The thing is, it wasn’t actually my dream school, but I convinced myself it was because it was very small (which meant extra attention from professors!), looked Hogwartsesque (although I had never finished reading the Harry Potter books!), and everyone wrote essays in lieu of taking tests (no more math classes — ever). I went on one of those overnight stays where I slept in a student’s dorm room, and we watched Moulin Rouge! with her friends, even though I was desperate to go to a real live college party where there were artsy boys drinking beers I’d never heard of. The next day, we sat on the lawn under a gigantic metal art structure as I waited for my parents to come pick me up.

“You’d fit in so well here,” one of the girls complimented me, smoking a cigarette. “Because you’re so different.” (She was right: I was a preppy suburban girl who lived at the mall.) She looked at her phone, showing an incoming text from a friend. “It’s Tom.” But not just any Tom. It was Tom Hathaway, brother to Princess of Genovia Anne Hathaway. It was a sign. I had to go here. I couldn’t possibly be happy or successful anywhere else. I applied Early Decision.

To my surprise, I didn’t get in.

Instead, I got a skinny envelope in the mail, which everyone knows means you got rejected. My mom did not know this and excitedly opened my letter before I got home from school.

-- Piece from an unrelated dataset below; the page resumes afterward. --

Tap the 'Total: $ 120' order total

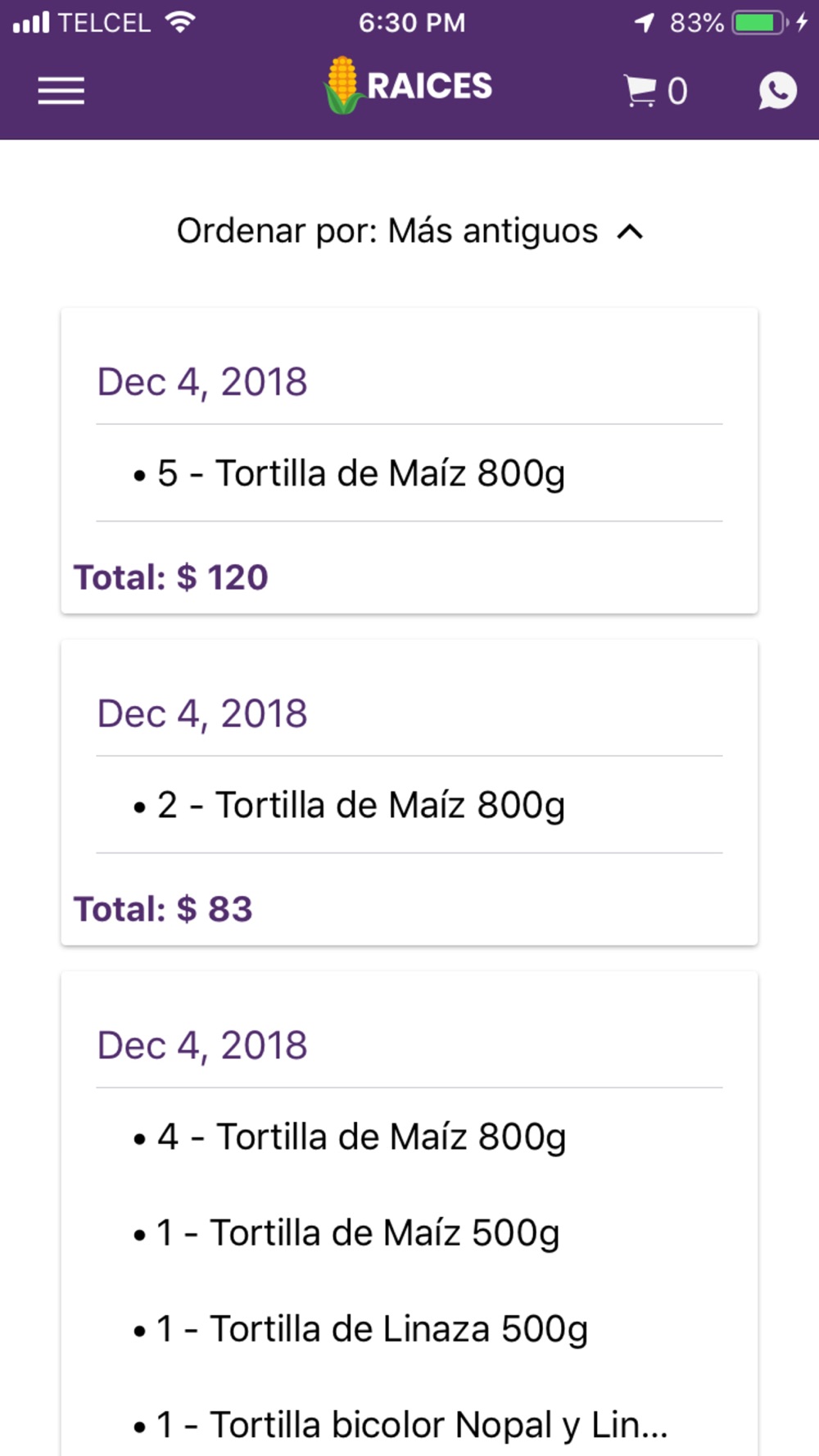click(x=171, y=577)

“Don’t you know it’s illegal to open someone else’s mail?” I screamed. (SORRY MOM.) And then I drove an hour in the rain to my dad’s house with Mariah Carey’s “All I Want for Christmas Is You” drowning out my sobs. It was very dramatic.

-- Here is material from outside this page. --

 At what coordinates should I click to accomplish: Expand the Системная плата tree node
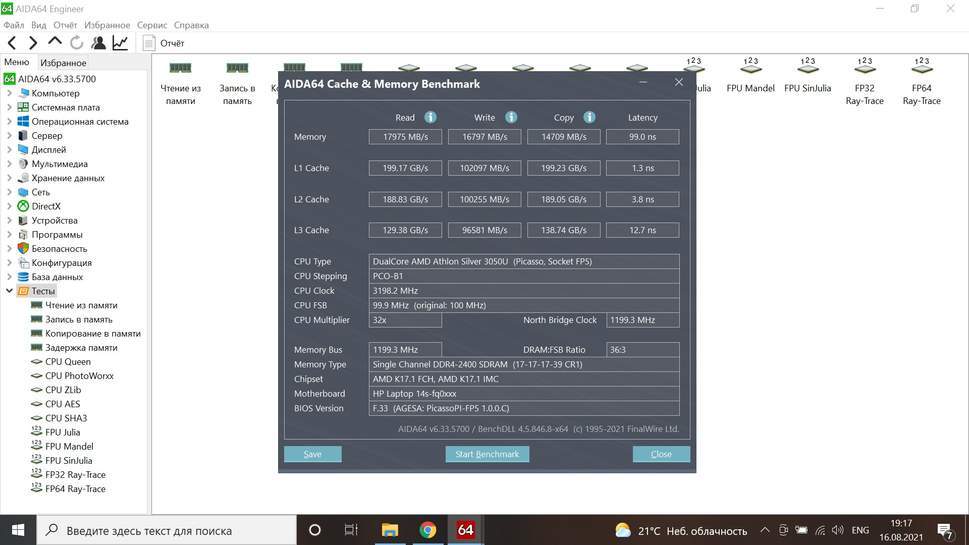tap(10, 107)
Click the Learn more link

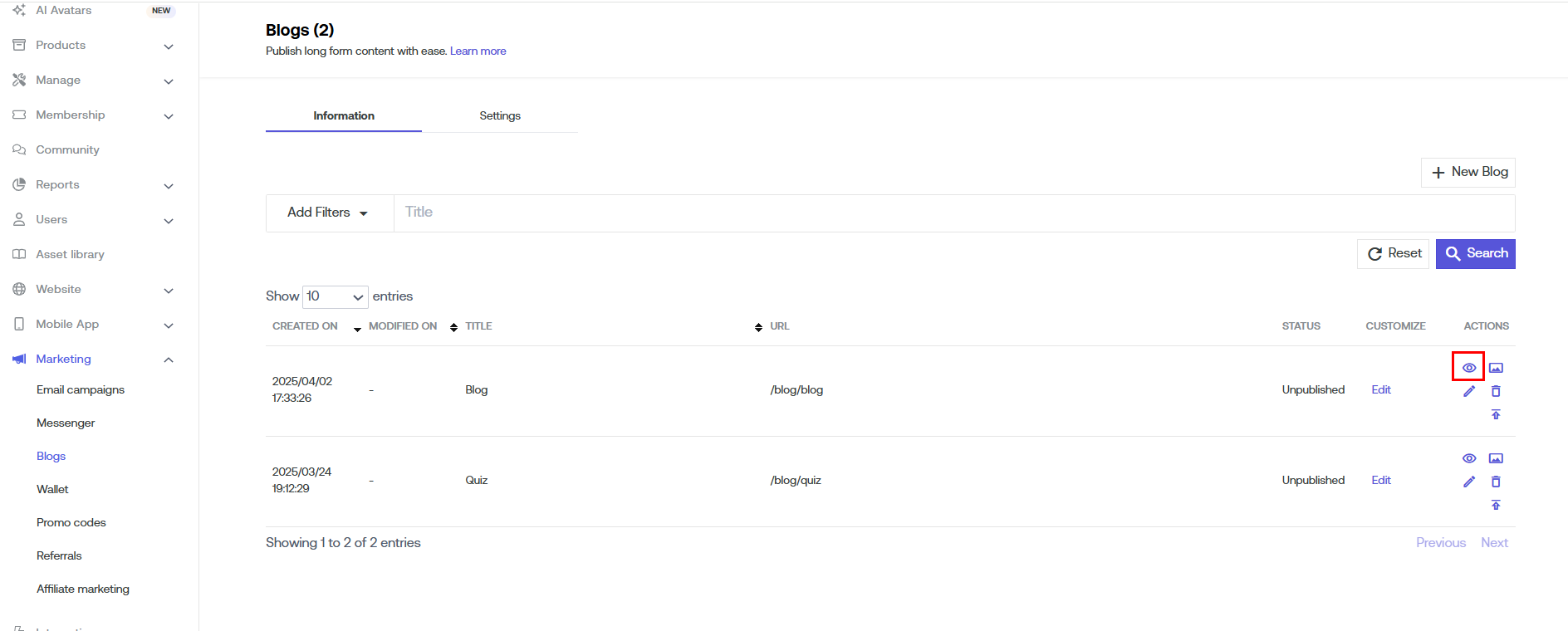(x=478, y=51)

Why didn’t they want me? What was wrong with me? Why wasn’t my best good enough? They say not to take these things personally, but it definitely felt personal. But more than that, it felt like The End of the World. I graduated from high school almost exactly 10 years ago, and it still astounds me when I look back and remember so vividly how much it mattered to me at the time, yet how little it matters now.

In the midst of what is currently College Acceptance Season (or Rejection Season, depending on how you look at it), people love to say that it doesn’t matter. Of course it matters. Why else would we try so hard and care so much? Why else would so many of today’s high school students burn out, driving themselves to mental exhaustion? It does matter — just not in the way you think it does.

When I was living in New York, there were these rows of fliers plastered onto this one building that read, “No one cares if you don’t go to the party.” I took a photo of it because I loved it so much. The same applies to college. One day, you will be in your twenties and you’ll be at a cool party — the kind of party you imagined when you were a teen — hanging out with cool people who do cool things. And you know what? No one is going to ask you what school you went to. They might ask you about the podcast you’re listening to, or if you watched the Chappelle specials on Netflix, but you’d be hard-pressed to find someone who straight-up asks where you went to college.

Because where you end up going to college isn’t even going to remotely be the most interesting thing about you. Your semester abroad in Japan, that comically terrible internship you did one summer, your weirdly specific knowledge about gluten-free recipes or beauty contouring — that will be far more interesting. I laugh to myself when a dude puts his college on his online-dating profile. I don’t care where you went to school! I only care that you didn’t vote for Trump, have a car, and are employed, you know?

Recently I’ve faced some real slap-in-the-face rejections, and each time it happens, I still find myself taking it personally. That part hasn’t changed, although I’d like to tell you it has. But the difference now is that I’m able to let the feeling pass much more easily. Like a sunburn, it still stings, but it never lasts as long as I think it will — and that’s largely up to me. I know I’m angry now, but I also know that I won’t feel this way forever.

So when you inevitably get rejected, allow yourself to feel what you need to feel, whether that means sobbing in your car or eating cheesy carbohydrates. It does matter, and your feelings are valid. But just remember that it doesn’t matter as much as you believe it does, and 10 years from now, when you’re at a party, drinking beer with artsy boys, they won’t care about which college you got rejected from — and neither will you.